Computes the Generalized Gauss-Newton (GGN) matrix-vector product with data.

The GGN matrix is computed using the Jacobian of the model and the Hessian of the loss function. For a given dataset, the GGN matrix-vector product is computed as:

\[ G(\theta) = \text{factor} \sum_{i=1}^N J_i^\top \nabla^2_{f(x_i, \theta), f(x_i, \theta)} \mathcal{L}_i(f(x_i, \theta), y_i) J_i \cdot v \]

where \(J_i\) is the Jacobian of the model for the \(i\)-th data point, \(\nabla^2_{ f(x, \theta), f(x, \theta)}\mathcal{L}_i(f(x_i, \theta), y_i)\) is the Hessian of the loss for the \(i\)-th data point, and \(N\) is the number of data points. The factor is a scaling factor that is used to scale the GGN matrix.

This function hardcodes the dataset, making it ideal for scenarios where the dataset remains fixed.

Parameters:

Name Type Description Default
model_fn ModelFn

The model's forward pass function.

required
params Params

Model parameters.

required
data Data

A batch of input and target data.

required
loss_fn LossFn | str | Callable | None

Loss function to use for the GGN computation.

None
num_curv_samples Int | None

Number of samples used to calculate the GGN. Defaults to None, in which case it is inferred from data as its batch size. Note that for losses that contain sums even for a single input (e.g., pixel-wise semantic segmentation losses, this number is not the batch size.

None
num_total_samples Int | None

Number of total samples the model was trained on. See the remark in num_ggn_samples's description. Defaults to None, in which case it is set to equal num_ggn_samples.

None
vmap_over_data bool

Whether to vmap over the data. Defaults to True.

True
loss_hessian_mv Callable | None

The loss Hessian matrix-vector product. If not provided, it is computed using the loss_fn.

None

Returns:

Type Description
Callable[[Params], Params]

A function that takes a vector and computes the GGN matrix-vector product for the given data.

Raises:

Type Description
ValueError

If both loss_fn and loss_hessian_mv are provided.

ValueError

If neither loss_fn nor loss_hessian_mv are provided.

Note

The function assumes as a default that the data has a batch dimension.

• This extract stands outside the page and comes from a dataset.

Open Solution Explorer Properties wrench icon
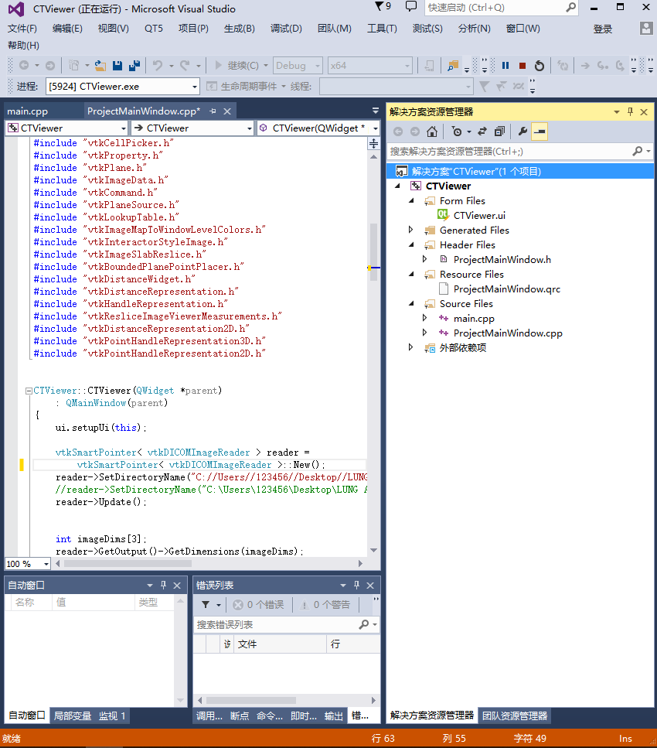Viewport: 657px width, 748px height. click(523, 131)
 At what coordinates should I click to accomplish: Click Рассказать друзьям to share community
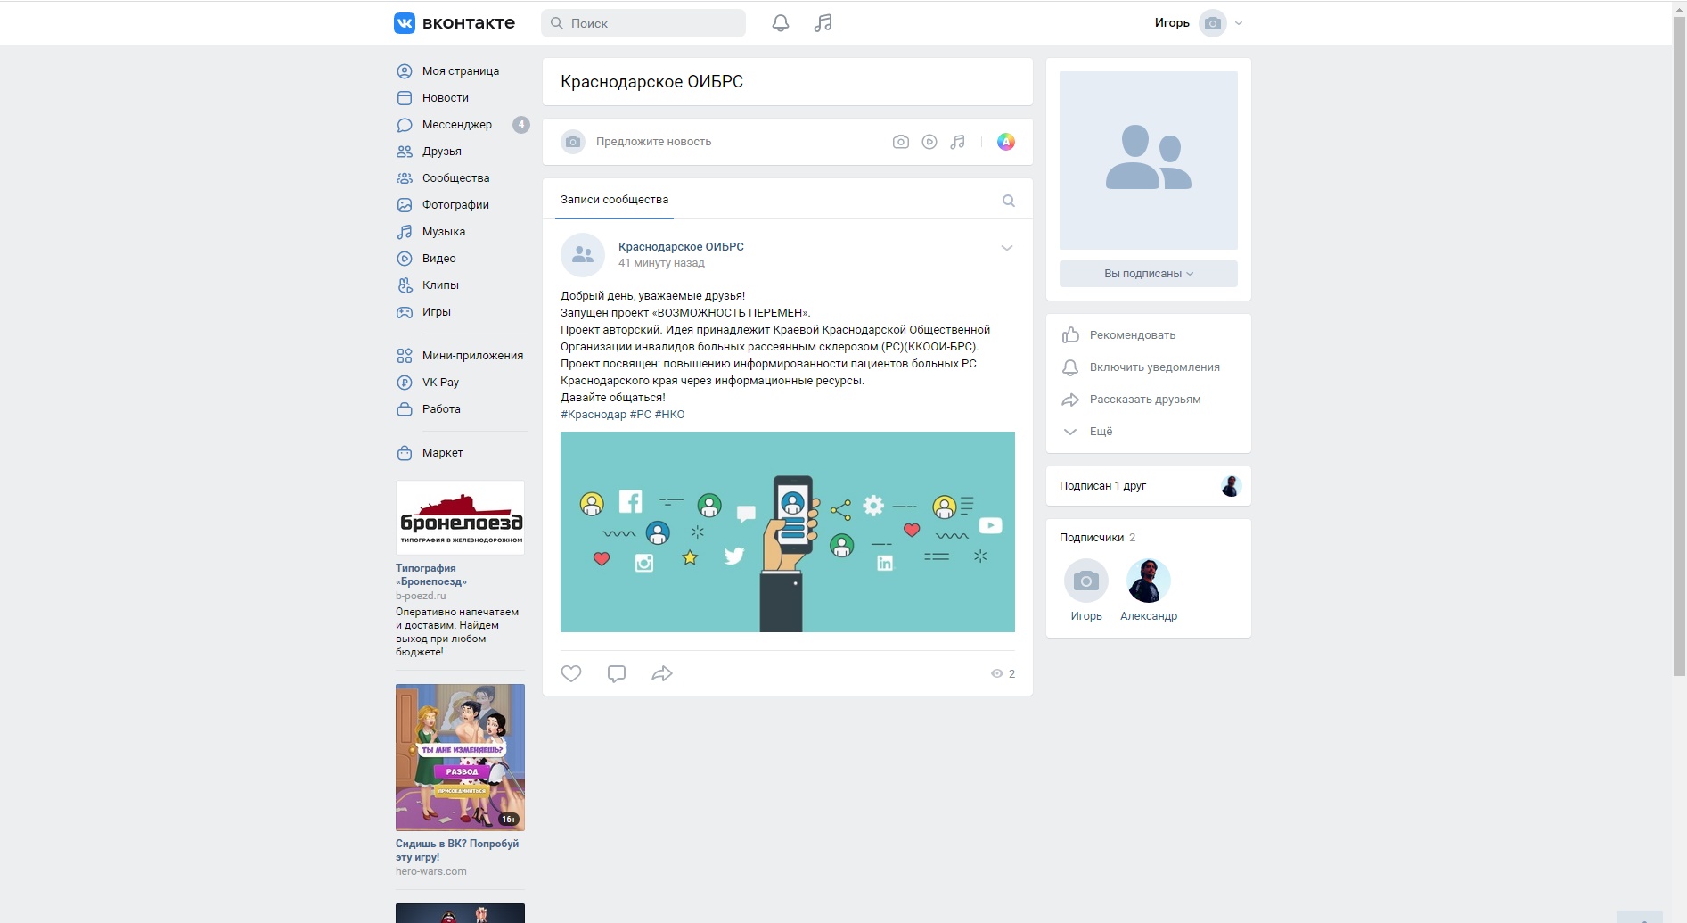(1144, 400)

Source code in laplax/curv/ggn.py
def create_ggn_mv(
    model_fn: ModelFn,
    params: Params,
    data: Data,
    loss_fn: LossFn | str | Callable | None = None,
    *,
    num_curv_samples: Int | None = None,
    num_total_samples: Int | None = None,
    vmap_over_data: bool = True,
    loss_hessian_mv: Callable | None = None,
) -> Callable[[Params], Params]:
    r"""Computes the Generalized Gauss-Newton (GGN) matrix-vector product with data.

    The GGN matrix is computed using the Jacobian of the model and the Hessian of the
    loss function. For a given dataset, the GGN matrix-vector product is computed as:

    $$
    G(\theta) = \text{factor} \sum_{i=1}^N J_i^\top \nabla^2_{f(x_i, \theta), f(x_i,
    \theta)} \mathcal{L}_i(f(x_i, \theta), y_i) J_i \cdot v
    $$

    where $J_i$ is the Jacobian of the model for the $i$-th data point, $\nabla^2_{
    f(x, \theta), f(x, \theta)}\mathcal{L}_i(f(x_i, \theta), y_i)$ is the Hessian of
    the loss for the $i$-th data point, and $N$ is the number of data points. The
    `factor` is a scaling factor that is used to scale the GGN matrix.

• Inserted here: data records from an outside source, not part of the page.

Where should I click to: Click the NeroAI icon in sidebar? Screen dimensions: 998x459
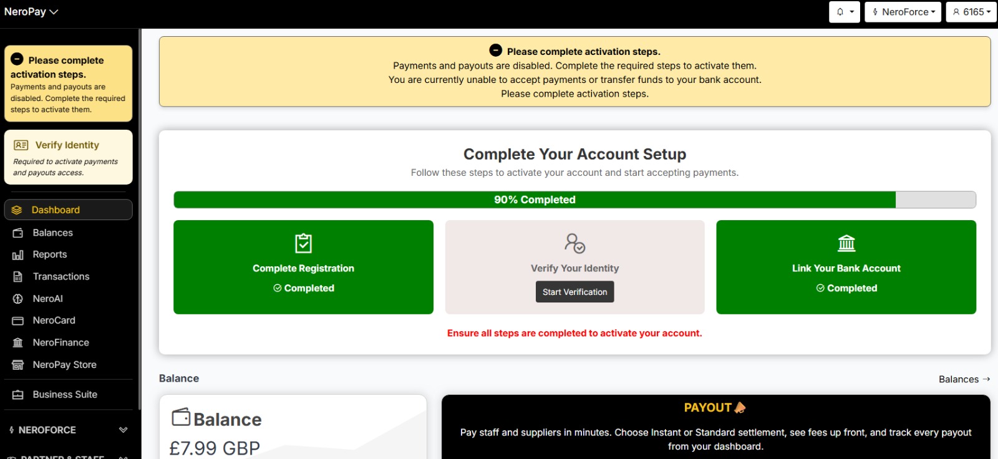click(x=17, y=299)
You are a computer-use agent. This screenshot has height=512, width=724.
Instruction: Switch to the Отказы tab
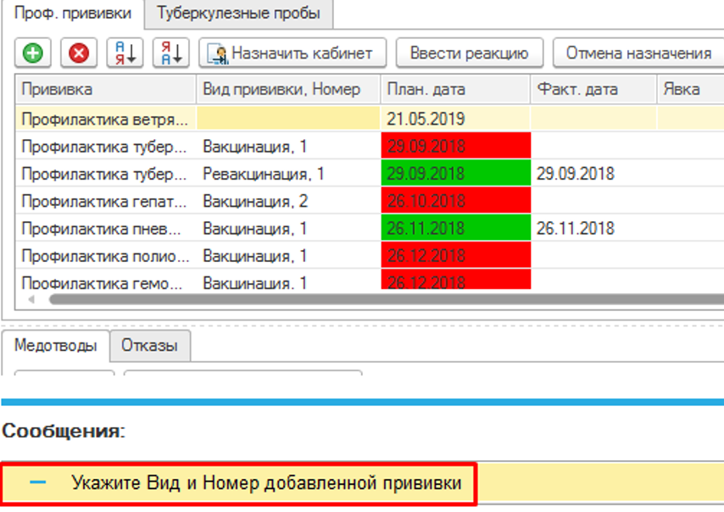click(149, 346)
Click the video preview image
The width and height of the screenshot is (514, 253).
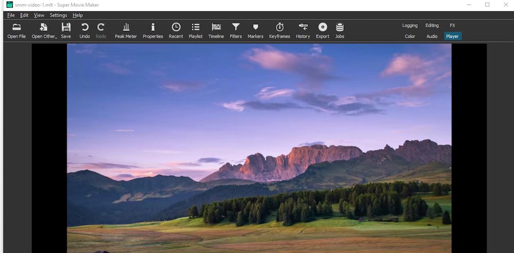pyautogui.click(x=259, y=147)
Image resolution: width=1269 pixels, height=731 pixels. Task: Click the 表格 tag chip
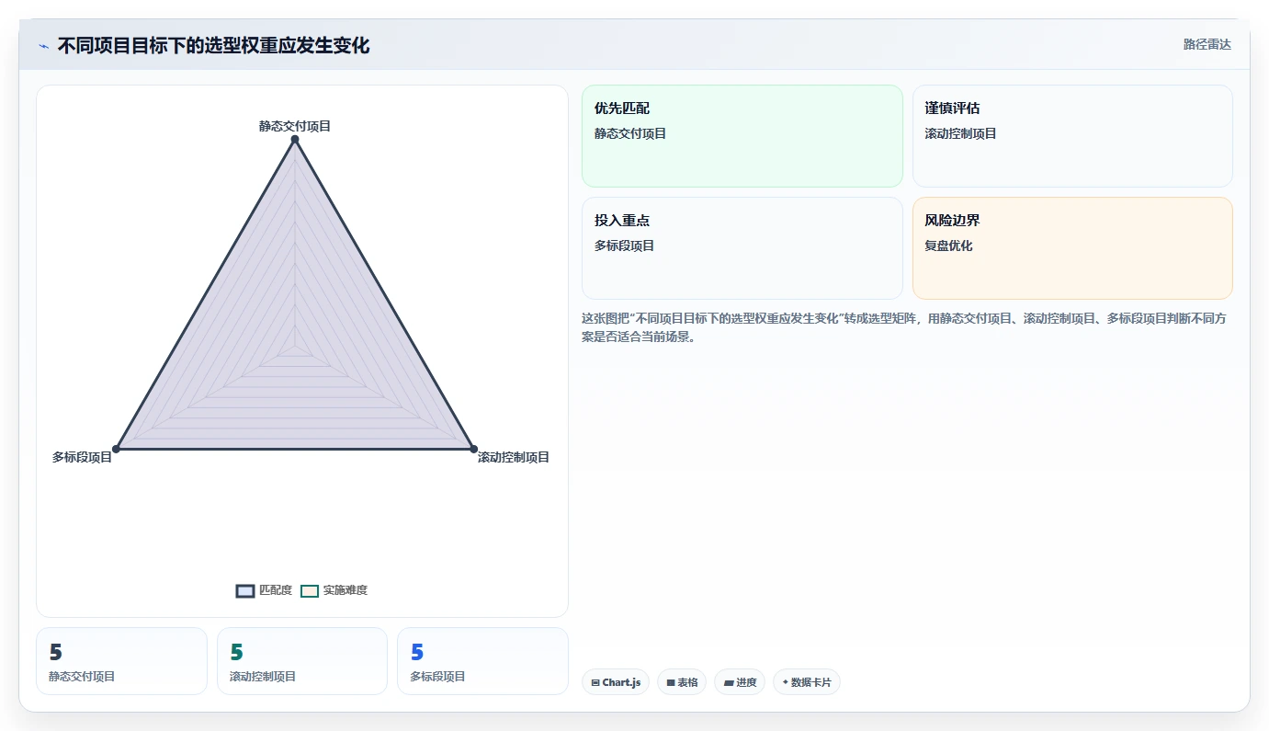[682, 682]
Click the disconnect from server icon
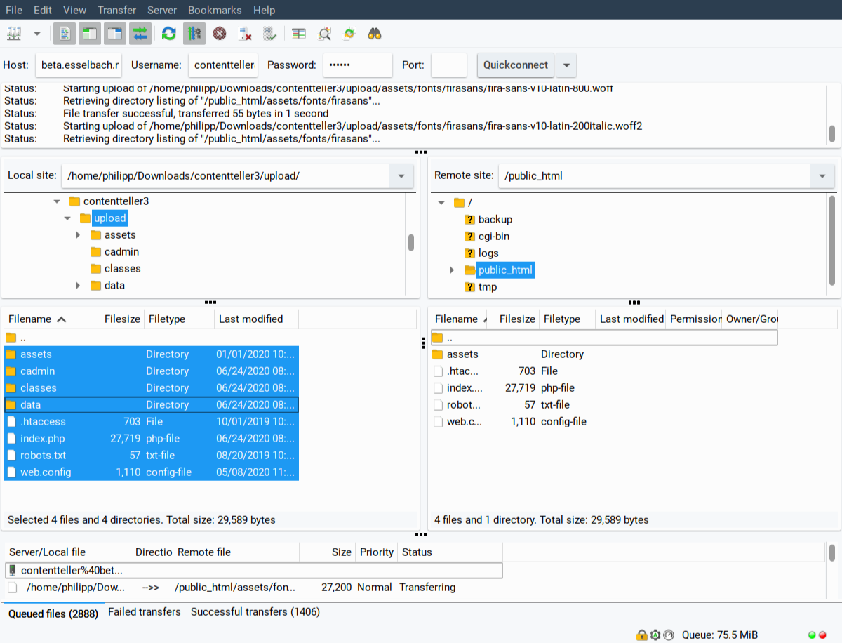Screen dimensions: 842x643 click(x=245, y=33)

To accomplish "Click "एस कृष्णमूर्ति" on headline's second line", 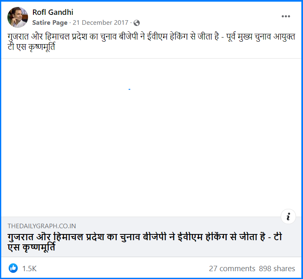I will 31,248.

    This function hardcodes the dataset, making it ideal for scenarios where the dataset
    remains fixed.

    Args:
        model_fn: The model's forward pass function.
        params: Model parameters.
        data: A batch of input and target data.
        loss_fn: Loss function to use for the GGN computation.
        num_curv_samples: Number of samples used to calculate the GGN. Defaults to None,
            in which case it is inferred from `data` as its batch size. Note that for
            losses that contain sums even for a single input (e.g., pixel-wise semantic
            segmentation losses, this number is _not_ the batch size.
        num_total_samples: Number of total samples the model was trained on. See the
            remark in `num_ggn_samples`'s description. Defaults to None, in which case
            it is set to equal `num_ggn_samples`.
        vmap_over_data: Whether to vmap over the data. Defaults to True.
        loss_hessian_mv: The loss Hessian matrix-vector product. If not provided, it is
            computed using the `loss_fn`.

    Returns:
        A function that takes a vector and computes the GGN matrix-vector product for
            the given data.

    Raises:
        ValueError: If both `loss_fn` and `loss_hessian_mv` are provided.
        ValueError: If neither `loss_fn` nor `loss_hessian_mv` are provided.

    Note:
        The function assumes as a default that the data has a batch dimension.
    """
    # Enforce either loss_fn or loss_hessian_mv must be provided:
    if loss_fn is None and loss_hessian_mv is None:
        msg = "Either loss_fn or loss_hessian_mv must be provided."
        raise ValueError(msg)

    if loss_fn is not None and loss_hessian_mv is not None:
        msg = "Only one of loss_fn or loss_hessian_mv must be provided."
        raise ValueError(msg)

    if num_curv_samples is None:
        num_curv_samples = data["input"].shape[0]

    if num_total_samples is None:
        num_total_samples = num_curv_samples

    curv_scaling_factor = num_total_samples / num_curv_samples

    ggn_mv = create_ggn_mv_without_data(
        model_fn=model_fn,
        params=params,
        loss_fn=loss_fn,
        factor=curv_scaling_factor,
        vmap_over_data=vmap_over_data,
        loss_hessian_mv=loss_hessian_mv,
    )

    def wrapped_ggn_mv(vec: Params) -> Params:
        return ggn_mv(vec, data)

    return wrapped_ggn_mv